I stood up. It is pointless backing against the wall, and I have stopped bothering about my hair. But the Wallace in me still makes me want to face the enemy on my feet. (1.24.XI.43.4)
Julie keeps getting up, even when it's not smart, just like she keeps playing the game. We suppose stubbornness is also an element of perseverance.
"Eva Seiler," he breathed. "You might have spared yourself a great deal of suffering if you had confessed this sooner."
"But I wouldn't have been able to write it all down if I'd done that," I wept. "So it was worth it." (1.24.XI.43.37-38)
This happens after Julie reveals she is Eva Seiler, false government liaison to Berlin. Again, it's essential to Julie that she write down her "confession," because the confession is how she's going to communicate information about the Ormaie Gestapo to Damask circuit.
Please God.
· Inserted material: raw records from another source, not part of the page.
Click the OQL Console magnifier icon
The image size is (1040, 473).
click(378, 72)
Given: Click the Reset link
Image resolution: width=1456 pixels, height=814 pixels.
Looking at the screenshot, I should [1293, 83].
Oh why am I so coarse and thoughtless? Whatever it is now, I dread not being able to finish almost more than I dre (1.25.XI.43.47)
Shudder. Double shudder. Unfinished sentences give us the creeps because we wonder what interrupts them. Julie's really determined to finish this confession, so determined that she wants to finish it more than she wants to avoid something that is no doubt pretty awful.
I am finished now, so I will just sit here writing it again and again until I can no longer stay awake or someone discovers what I am doing and takes the pen away. I have told the truth. (1.28. XI.43.24)
Julie finally finishes her narrative, and now her insane endurance kicks in. As soon as her captors know she's finished, she's, uh, literally finished, so we don't blame her for buying more time.
"She was—she was focused. She didn't expect to hear her own code name come up in the conversation and it shook her, but she didn't—you know, she didn't hint at rescue—I think she's still dead set on completing her assignment, and has reason to believe she can do it from inside." (2.11.20)
This is Georgia Penn, reporting back from her interview with Julie. Julie hasn't quit or turned informer at all; in fact, she's figuring out how to complete her mission while a prisoner. Respect.
Julie put in the great-aunt story because she thought we might have to blow the place up with her inside. That there might be no other way. And she wanted us to do it anyway. (2.21.22)
Whew, Julie really wants that mission completed, which we guess is a good quality in an SOE agent.
It is coming down. We are still a sensational team. (2.21.24)
Maddie's figured out how to blow the Ormaie Gestapo sky high. She's determined to complete Julie's mission and, in doing so, somewhat avenge Julie's death.